## DATA EXTRACT:
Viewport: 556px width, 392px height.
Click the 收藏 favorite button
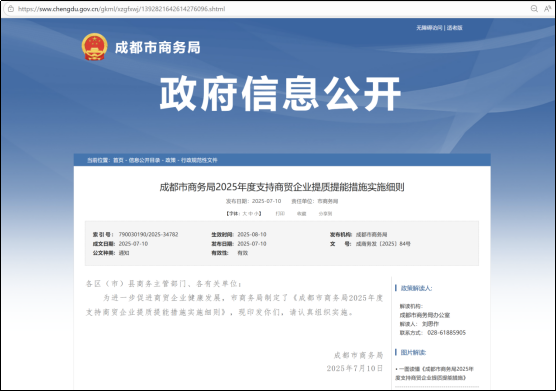(x=301, y=214)
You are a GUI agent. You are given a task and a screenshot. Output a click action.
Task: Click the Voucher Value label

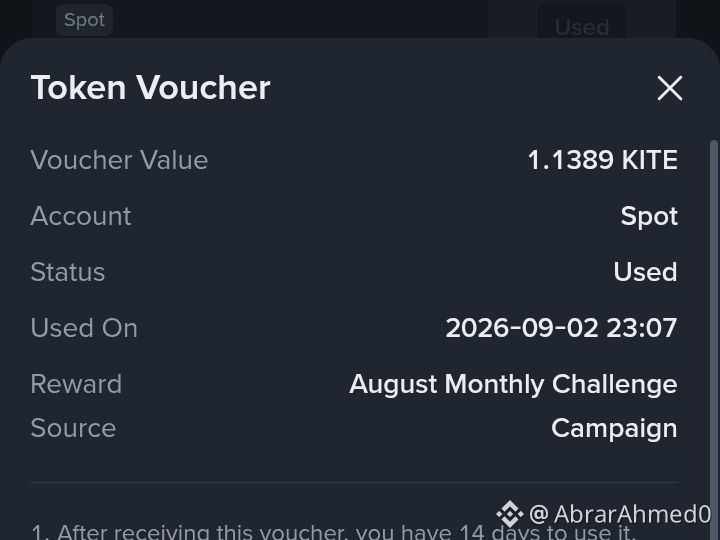(x=119, y=160)
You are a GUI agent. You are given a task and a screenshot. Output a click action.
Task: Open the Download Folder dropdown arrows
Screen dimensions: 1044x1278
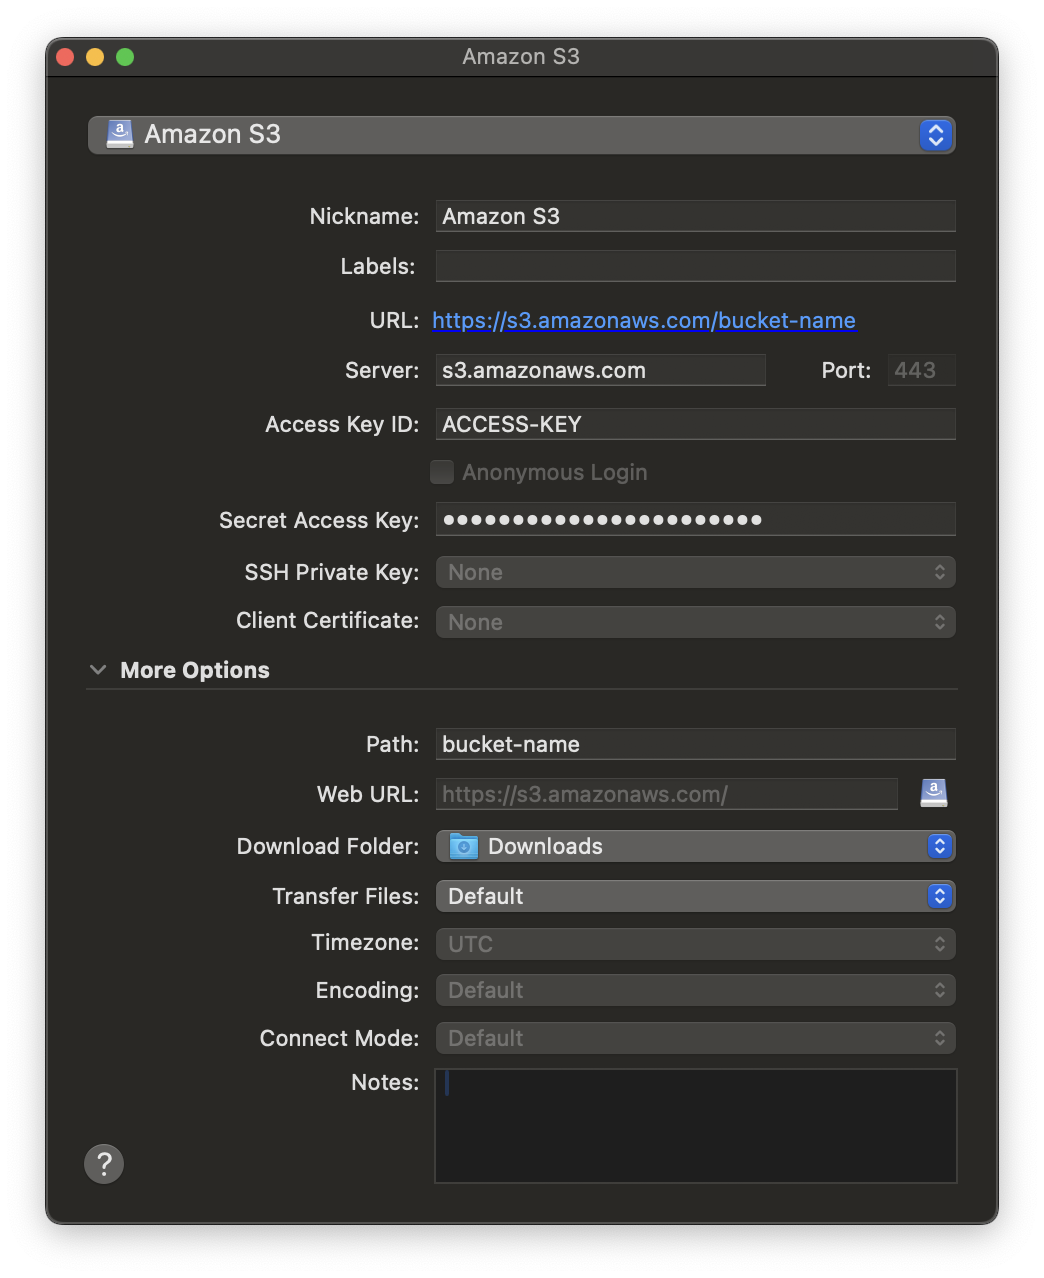point(939,846)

## TASK GOAL:
Please change every "GUI agent" in the listing above to "interface agent" and write the lines out again with nothing else altered. Leave the pictures out.

## TASK RESULT:
Viewport: 556px width, 392px height.
Click the 收藏 favorite button
(x=301, y=214)
You are a interface agent. You are given a task and a screenshot. Output a click action.
Task: Click the Voucher Value label

(x=119, y=160)
You are a interface agent. You are given a task and a screenshot. Output a click action.
Task: Open the Download Folder dropdown arrows
Screen dimensions: 1044x1278
point(939,846)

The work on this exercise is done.